Electronics

AMD may ship Zen 4 powered EPYC Genoa ‘7004’ CPUs with more than 64 cores, reveals roadmap

AMD’s latest embedded roadmap reveals the number of cores that we can expect based on Zen 4 EPYC Genoa ‘7004’ and EPYC Embedded ‘3004’ series processors. The roadmap was leaked confirms that Zen 4 is expected to be launched in 2022.

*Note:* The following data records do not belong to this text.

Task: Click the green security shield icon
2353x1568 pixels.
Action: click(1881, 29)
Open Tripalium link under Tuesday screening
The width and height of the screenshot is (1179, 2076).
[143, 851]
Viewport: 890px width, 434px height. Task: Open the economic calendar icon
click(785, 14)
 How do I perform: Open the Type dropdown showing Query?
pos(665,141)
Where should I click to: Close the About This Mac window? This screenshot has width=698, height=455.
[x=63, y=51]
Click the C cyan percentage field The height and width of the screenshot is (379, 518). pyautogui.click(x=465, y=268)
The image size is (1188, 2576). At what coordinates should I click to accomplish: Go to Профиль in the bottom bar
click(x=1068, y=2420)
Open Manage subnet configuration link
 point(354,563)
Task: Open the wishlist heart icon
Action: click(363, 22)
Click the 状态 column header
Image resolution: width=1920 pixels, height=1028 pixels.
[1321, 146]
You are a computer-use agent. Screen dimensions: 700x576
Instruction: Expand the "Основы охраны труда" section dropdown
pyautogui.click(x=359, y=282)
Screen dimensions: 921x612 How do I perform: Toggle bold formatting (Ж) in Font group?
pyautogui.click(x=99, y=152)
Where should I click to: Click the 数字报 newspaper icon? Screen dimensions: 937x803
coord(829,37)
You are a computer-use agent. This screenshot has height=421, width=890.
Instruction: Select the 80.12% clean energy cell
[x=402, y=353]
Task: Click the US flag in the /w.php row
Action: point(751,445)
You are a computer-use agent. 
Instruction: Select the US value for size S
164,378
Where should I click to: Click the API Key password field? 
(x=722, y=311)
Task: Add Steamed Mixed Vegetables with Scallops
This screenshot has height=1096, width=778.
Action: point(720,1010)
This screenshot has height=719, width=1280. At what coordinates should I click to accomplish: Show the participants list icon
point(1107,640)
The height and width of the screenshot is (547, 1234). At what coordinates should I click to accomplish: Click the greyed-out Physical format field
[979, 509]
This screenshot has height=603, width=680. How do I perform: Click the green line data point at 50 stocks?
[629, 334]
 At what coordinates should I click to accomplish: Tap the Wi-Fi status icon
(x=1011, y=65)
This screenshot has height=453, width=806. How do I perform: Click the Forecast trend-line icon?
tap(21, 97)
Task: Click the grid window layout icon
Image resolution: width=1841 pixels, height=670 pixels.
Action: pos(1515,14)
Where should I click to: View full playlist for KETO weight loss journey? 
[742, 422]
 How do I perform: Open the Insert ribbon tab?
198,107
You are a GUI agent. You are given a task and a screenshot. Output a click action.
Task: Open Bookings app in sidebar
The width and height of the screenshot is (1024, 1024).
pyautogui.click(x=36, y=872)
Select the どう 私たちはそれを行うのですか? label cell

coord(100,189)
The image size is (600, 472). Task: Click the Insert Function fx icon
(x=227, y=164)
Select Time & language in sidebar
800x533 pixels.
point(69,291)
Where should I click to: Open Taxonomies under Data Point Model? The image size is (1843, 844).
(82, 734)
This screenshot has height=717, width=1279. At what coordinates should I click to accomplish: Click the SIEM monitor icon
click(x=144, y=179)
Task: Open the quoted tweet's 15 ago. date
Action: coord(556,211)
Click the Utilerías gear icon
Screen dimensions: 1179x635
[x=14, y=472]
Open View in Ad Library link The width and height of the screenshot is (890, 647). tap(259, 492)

According to the leak, AMD’s Zen 4 processor, or at least the EPYC CPU powered by Zen 4, will be launched in 2022. Based on the positioning on the roadmap, it seems that we hope to make a difficult launch around the middle of 2022.

In the first quarter of 2023, Genoa ‘7004’ CPU will be obtained first, followed by EPYC embedded ‘3004’ CPU. As for the expected details of these CPUs, they are listed below.

Speaking of the AMD EPYC Genoa CPU itself, these chips will package 96 cores and 192 threads. These will be based on AMD’s new Zen 4 core architecture, which is expected to achieve an amazing increase in IPC while using the TSMC 5nm process node.

Join us on Telegram

Recently, there are rumors that because we will soon obtain other key technologies, AMD EPYC Genoa CPU is expected to provide up to 29% IPC improvement over Milan CPU, and an overall increase of 40%.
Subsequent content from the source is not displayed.